- **EXERCISE OBJECTIVE**
Whichever lines of the material contain "computer", copy each of them.

- **DATA TO EXAMINE**
▬▬▬
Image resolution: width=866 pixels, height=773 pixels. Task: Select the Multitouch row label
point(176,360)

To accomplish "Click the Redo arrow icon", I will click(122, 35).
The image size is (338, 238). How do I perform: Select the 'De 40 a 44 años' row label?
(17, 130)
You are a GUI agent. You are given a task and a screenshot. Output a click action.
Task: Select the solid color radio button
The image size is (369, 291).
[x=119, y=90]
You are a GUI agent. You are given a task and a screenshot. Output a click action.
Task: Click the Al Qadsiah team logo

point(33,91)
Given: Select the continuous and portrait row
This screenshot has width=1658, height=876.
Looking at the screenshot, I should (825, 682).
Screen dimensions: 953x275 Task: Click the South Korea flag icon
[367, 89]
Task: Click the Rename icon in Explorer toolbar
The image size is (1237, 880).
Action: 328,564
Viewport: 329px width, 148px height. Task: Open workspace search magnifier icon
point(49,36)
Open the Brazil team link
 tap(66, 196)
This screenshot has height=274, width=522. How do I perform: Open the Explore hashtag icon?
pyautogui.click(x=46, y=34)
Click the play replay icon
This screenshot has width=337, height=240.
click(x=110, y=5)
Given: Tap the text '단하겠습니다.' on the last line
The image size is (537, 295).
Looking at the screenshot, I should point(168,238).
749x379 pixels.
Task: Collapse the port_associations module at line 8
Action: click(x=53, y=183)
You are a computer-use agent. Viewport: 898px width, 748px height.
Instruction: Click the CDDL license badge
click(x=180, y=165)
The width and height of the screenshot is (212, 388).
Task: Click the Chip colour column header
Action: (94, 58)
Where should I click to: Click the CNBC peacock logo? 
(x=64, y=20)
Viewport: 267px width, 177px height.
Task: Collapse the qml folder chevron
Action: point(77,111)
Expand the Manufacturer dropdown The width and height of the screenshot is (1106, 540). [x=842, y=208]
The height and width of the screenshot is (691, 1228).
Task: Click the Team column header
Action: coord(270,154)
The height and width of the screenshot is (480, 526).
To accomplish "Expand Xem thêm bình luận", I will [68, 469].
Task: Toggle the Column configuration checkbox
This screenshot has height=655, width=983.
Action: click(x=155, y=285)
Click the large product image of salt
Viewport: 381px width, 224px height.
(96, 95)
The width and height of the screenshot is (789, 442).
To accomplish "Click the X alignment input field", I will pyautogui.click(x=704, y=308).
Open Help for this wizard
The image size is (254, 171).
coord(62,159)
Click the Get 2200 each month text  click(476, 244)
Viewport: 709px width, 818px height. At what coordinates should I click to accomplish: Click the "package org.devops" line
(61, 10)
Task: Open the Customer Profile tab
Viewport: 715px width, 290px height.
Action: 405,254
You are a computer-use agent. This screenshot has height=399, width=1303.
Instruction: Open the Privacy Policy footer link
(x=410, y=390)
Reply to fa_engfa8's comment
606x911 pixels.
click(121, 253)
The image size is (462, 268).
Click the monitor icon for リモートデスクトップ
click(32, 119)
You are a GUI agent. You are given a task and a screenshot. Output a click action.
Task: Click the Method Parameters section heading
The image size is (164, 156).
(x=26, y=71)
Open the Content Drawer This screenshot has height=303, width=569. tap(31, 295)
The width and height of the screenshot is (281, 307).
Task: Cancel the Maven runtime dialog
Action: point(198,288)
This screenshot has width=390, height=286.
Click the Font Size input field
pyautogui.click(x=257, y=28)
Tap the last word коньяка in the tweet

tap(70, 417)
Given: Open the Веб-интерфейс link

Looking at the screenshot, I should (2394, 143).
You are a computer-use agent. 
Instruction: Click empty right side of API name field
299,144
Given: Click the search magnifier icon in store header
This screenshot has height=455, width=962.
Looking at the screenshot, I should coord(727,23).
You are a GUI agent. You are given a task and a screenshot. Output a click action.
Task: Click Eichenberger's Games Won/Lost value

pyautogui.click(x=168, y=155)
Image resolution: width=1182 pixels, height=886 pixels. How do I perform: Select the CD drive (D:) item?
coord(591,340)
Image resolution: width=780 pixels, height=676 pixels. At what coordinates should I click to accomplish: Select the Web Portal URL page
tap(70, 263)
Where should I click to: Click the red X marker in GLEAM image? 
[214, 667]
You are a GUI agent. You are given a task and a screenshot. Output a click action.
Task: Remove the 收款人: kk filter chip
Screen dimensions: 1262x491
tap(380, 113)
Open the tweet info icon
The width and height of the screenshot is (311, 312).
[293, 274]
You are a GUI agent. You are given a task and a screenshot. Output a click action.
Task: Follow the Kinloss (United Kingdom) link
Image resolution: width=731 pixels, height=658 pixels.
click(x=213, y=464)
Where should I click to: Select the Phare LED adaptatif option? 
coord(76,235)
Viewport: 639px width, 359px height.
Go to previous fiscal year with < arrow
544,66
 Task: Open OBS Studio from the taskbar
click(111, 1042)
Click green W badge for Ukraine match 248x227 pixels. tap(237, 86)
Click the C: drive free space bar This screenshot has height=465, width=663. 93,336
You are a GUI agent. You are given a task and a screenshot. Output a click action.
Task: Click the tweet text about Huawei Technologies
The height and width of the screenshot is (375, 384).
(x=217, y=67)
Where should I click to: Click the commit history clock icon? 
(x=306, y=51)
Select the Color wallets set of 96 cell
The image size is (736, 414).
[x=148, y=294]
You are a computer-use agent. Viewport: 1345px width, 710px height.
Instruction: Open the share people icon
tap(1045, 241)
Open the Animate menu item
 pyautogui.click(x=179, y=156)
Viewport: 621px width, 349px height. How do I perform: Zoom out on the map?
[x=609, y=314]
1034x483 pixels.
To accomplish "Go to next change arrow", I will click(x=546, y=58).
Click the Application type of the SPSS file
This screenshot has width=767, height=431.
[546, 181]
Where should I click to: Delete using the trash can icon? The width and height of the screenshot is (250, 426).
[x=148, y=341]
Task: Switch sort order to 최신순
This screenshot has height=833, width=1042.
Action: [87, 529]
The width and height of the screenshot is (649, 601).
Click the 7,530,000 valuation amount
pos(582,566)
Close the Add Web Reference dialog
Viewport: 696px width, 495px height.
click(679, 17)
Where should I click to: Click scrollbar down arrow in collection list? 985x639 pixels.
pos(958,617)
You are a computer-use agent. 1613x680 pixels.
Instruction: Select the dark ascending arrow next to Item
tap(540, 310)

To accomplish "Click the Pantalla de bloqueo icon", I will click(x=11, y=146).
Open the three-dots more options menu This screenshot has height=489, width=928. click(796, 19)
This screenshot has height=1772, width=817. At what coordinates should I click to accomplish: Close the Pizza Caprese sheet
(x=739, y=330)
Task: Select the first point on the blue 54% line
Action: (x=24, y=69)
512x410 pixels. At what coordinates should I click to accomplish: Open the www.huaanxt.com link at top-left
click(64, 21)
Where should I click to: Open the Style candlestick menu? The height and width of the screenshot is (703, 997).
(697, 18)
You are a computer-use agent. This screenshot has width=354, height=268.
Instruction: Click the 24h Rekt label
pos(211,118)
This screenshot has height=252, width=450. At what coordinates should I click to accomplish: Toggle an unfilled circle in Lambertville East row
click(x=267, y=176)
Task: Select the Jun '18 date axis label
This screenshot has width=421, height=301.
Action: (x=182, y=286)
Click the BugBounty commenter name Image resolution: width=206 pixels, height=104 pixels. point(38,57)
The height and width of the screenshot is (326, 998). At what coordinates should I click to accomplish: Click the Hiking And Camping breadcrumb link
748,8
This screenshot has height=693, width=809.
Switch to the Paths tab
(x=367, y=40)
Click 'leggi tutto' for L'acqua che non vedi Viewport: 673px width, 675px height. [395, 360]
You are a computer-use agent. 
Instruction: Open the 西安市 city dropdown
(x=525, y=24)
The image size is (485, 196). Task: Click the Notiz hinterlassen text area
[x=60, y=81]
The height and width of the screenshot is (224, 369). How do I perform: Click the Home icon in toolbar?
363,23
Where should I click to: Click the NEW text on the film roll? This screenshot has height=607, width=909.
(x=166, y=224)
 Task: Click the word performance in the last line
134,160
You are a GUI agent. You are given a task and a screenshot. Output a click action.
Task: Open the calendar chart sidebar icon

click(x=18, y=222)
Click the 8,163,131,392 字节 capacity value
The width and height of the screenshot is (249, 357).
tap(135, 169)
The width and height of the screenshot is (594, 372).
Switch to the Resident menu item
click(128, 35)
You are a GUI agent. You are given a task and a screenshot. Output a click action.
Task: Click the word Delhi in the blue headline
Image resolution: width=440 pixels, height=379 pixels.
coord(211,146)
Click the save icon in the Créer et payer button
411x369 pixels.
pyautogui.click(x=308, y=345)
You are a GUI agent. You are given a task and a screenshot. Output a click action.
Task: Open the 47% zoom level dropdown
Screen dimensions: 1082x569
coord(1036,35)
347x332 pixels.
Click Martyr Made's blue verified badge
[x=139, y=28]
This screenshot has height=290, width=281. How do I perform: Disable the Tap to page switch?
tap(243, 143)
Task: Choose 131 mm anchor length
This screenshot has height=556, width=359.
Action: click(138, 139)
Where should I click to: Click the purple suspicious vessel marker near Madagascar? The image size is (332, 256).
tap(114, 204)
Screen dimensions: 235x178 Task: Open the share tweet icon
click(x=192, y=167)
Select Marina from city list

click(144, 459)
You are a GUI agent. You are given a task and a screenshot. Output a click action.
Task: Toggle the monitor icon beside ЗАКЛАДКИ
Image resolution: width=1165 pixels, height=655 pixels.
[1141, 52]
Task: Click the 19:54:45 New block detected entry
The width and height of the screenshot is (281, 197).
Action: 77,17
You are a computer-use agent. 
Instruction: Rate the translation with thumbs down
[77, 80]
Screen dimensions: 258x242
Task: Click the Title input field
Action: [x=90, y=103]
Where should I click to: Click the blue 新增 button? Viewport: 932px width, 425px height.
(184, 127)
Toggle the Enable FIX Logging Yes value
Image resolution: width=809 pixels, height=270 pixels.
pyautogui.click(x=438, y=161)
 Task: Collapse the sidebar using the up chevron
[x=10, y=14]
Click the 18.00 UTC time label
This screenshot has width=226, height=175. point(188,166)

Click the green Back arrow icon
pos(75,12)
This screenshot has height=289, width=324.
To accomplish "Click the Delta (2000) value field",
▬▬▬
- **PROBLEM SOLUTION**
You are a computer-use agent. Viewport: 898px width, 748px height.
You are a computer-use agent. This screenshot has height=399, width=1303.
You are a computer-use agent. 
You are a computer-use agent. Viewport: 1345px width, 710px height.
You are a computer-use agent. 1613x680 pixels.
You are a computer-use agent. This screenshot has width=354, height=268.
You are a computer-use agent. 
You are a computer-use agent. 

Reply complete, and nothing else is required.